Pierre François Xavier de Charlevoix, S.J. (; 24 or 29 October 1682 – 1 February 1761) was a French Jesuit priest, traveller, and historian, often considered the first historian of New France. He had little interest for "a life of suffering and deprivation for the conversion of Indian souls", but "an eager curiosity concerning life".

Name
Charlevoix's name also appears as Pierre-François-Xavier de Charlevoix,  Pierre De Charlevoix, and François-Xavier de Charlevoix.

Life

Charlevoix was born at Saint-Quentin in the province of Picardy on 24 or 29 October 1682. A descendant from a line of lesser nobility, his father held the post of deputy attorney general. His ancestors had served in positions in "great trust and high responsibility" such as legal officers, aldermen, and mayors.

On 15 September 1698, at age 16, he entered the Jesuit novitiate in Paris. He studied philosophy at the College Louis-le-Grand from 1700 to 1704. Between 1705 and 1709, Charlevoix was sent for his period of training in the Society called the regency to the Jesuit College in Quebec in the French colony of Canada, where he taught grammar.

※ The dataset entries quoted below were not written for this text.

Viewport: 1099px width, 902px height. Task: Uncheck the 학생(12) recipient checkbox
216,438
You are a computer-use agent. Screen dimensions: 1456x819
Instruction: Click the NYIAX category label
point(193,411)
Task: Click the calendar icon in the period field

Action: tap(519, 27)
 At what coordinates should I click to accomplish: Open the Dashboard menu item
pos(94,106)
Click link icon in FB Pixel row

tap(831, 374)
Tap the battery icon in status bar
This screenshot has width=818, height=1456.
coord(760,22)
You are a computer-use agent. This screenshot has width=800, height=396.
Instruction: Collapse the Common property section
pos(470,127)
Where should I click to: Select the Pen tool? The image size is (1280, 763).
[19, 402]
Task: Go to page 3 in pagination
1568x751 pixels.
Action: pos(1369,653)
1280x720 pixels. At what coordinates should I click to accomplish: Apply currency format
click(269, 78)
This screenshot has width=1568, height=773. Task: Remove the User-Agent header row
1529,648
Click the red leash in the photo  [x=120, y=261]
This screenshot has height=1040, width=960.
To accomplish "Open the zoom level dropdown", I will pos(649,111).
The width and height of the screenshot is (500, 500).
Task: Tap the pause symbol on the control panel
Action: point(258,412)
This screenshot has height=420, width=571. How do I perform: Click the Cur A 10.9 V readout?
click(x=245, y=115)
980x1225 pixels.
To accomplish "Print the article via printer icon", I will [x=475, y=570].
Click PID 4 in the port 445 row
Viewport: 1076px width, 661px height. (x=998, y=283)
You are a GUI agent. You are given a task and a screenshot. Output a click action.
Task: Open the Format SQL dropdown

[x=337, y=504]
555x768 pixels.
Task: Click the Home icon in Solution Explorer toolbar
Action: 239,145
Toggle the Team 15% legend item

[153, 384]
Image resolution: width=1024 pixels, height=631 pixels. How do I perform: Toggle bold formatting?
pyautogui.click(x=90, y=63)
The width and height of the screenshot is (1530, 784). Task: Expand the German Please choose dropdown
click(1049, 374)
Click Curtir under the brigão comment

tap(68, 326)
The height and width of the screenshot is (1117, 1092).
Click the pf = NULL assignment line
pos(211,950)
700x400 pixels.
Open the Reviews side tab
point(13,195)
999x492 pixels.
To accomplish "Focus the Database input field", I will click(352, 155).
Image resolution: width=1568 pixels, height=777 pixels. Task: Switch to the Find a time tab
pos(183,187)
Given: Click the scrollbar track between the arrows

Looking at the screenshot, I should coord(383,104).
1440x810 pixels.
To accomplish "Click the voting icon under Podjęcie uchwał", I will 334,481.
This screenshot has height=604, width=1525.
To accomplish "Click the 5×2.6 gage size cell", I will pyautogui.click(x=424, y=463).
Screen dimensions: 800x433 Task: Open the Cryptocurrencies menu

Upon completion of this stage of his training, Charlevoix returned to the College Louis-le-Grand in Paris to study theology, becoming a professor of belles lettres.  One of his students was the young Voltaire, who later developed strong views on New France. (See A few acres of snow.) Charlevoix was ordained as a priest in 1713. In 1715, he published his first complete work, on the establishment and progress of the Catholic Church in Japan, adding extensive notes on the manners, customs, and costumes of the inhabitants of the Empire and its general political situation, and on the topography and natural history of the region.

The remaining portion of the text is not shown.